[Start of Attachment]

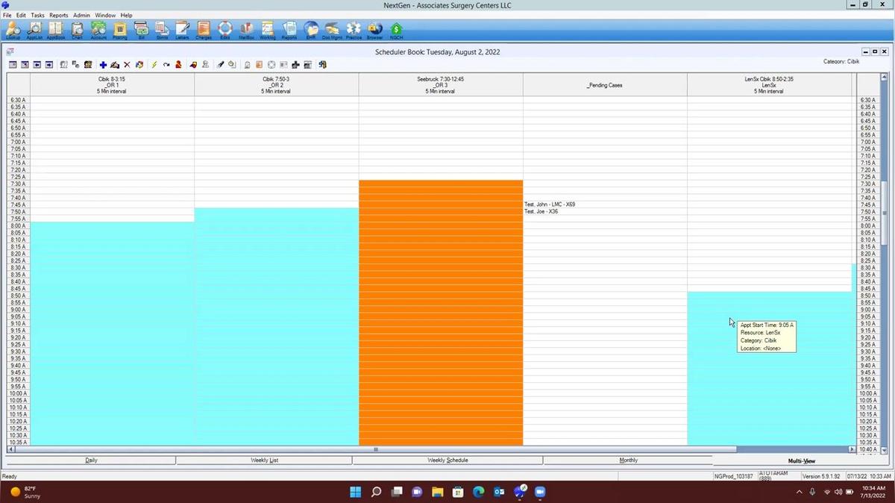
Task: Open the ApptBook icon
Action: 56,30
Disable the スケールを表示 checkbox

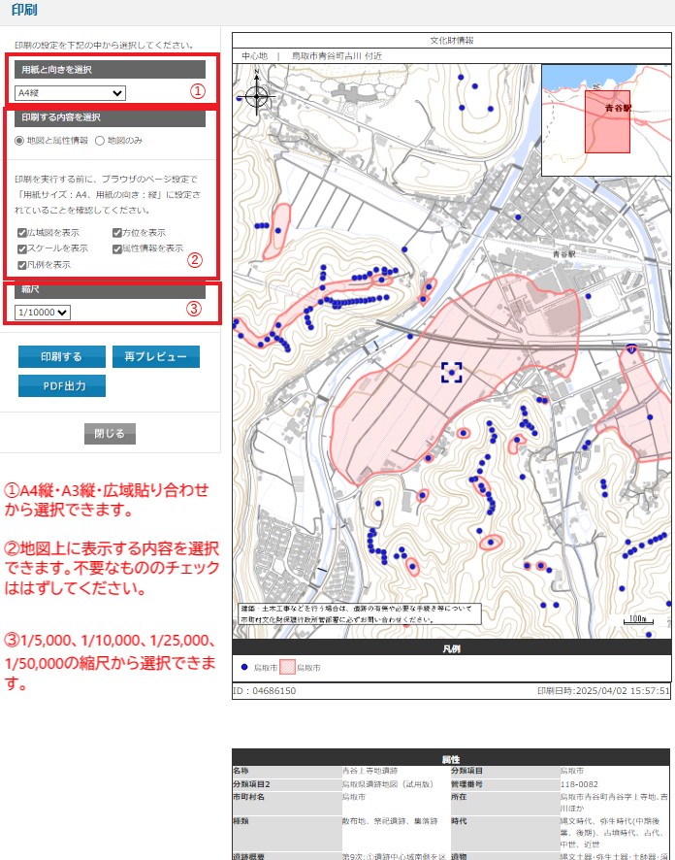[22, 248]
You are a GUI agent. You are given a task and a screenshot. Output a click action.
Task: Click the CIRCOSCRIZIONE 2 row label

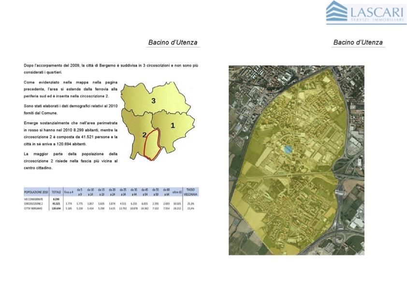[34, 204]
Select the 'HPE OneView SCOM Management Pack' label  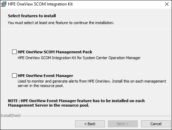tap(55, 52)
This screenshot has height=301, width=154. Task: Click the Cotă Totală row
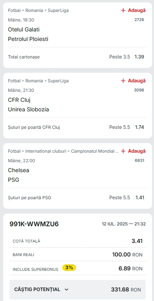point(78,241)
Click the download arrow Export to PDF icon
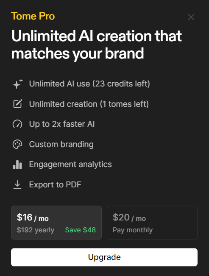Viewport: 209px width, 276px height. click(x=17, y=185)
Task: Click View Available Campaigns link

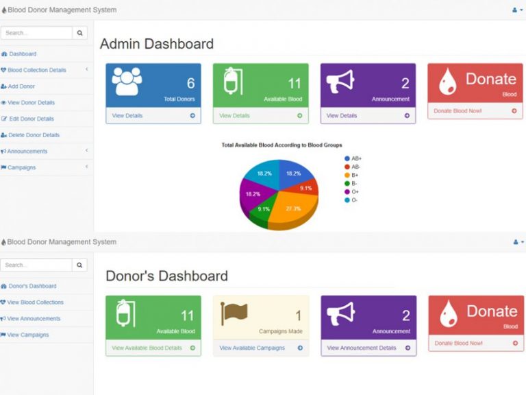Action: pyautogui.click(x=252, y=348)
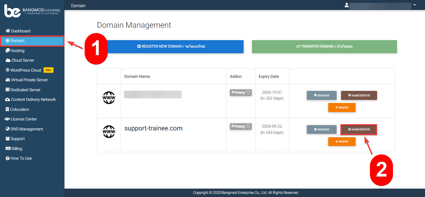The image size is (425, 197).
Task: Select Domain in the sidebar
Action: (x=17, y=41)
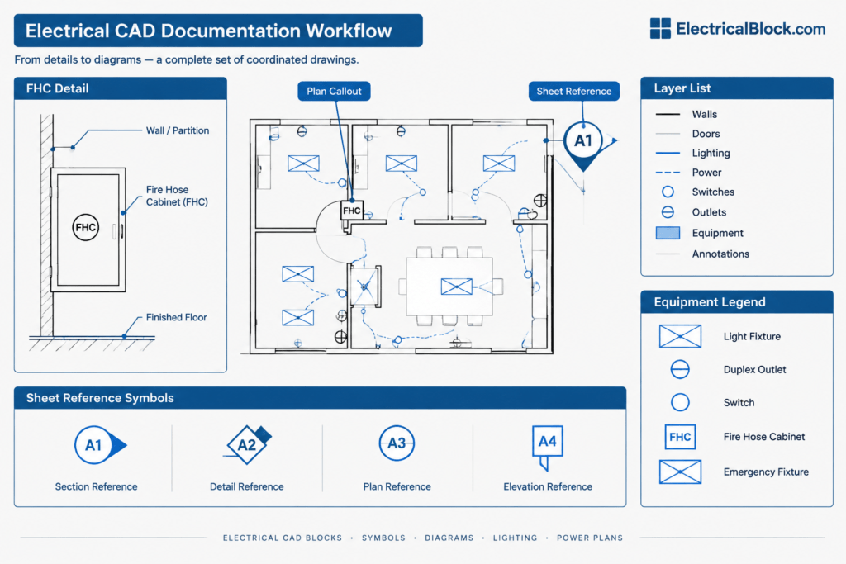
Task: Click the A3 Plan Reference circle
Action: point(397,443)
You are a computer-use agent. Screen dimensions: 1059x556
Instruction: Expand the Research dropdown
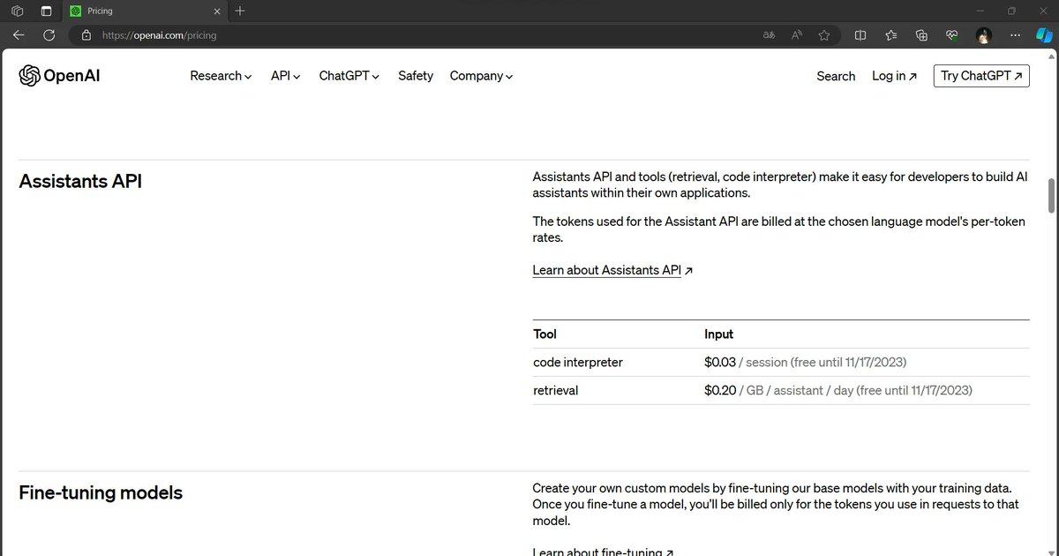(220, 76)
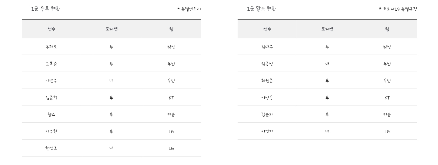Click the 1군 등록 현황 title
Viewport: 438px width, 165px height.
tap(46, 9)
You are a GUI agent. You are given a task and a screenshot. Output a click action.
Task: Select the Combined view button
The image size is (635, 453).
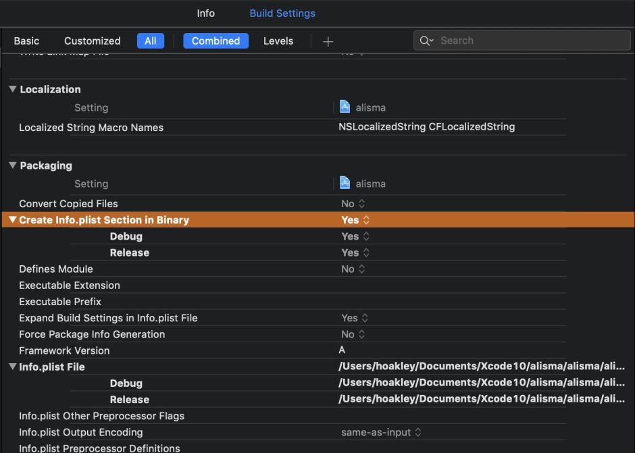click(215, 41)
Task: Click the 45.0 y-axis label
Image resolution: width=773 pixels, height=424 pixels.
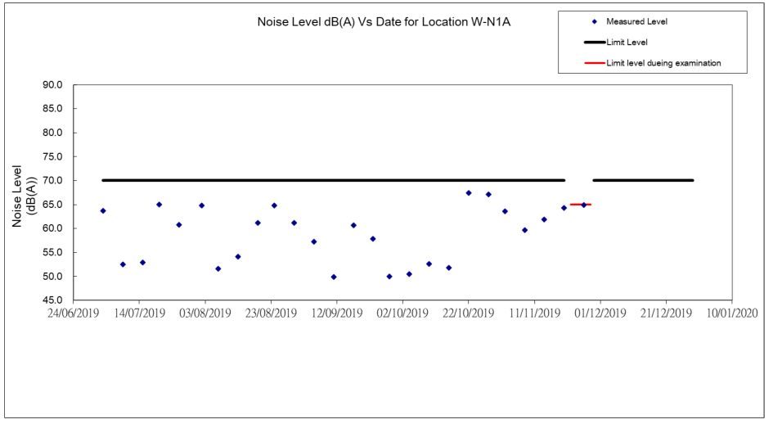Action: [53, 300]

[End of Attachment]

### Try it
All lines from the one holding "Image resolution: width=773" through the last line of the records need to be copied exactly, both ends included, and the pictures left behind.

### Written solution
Image resolution: width=773 pixels, height=424 pixels.
Action: [53, 300]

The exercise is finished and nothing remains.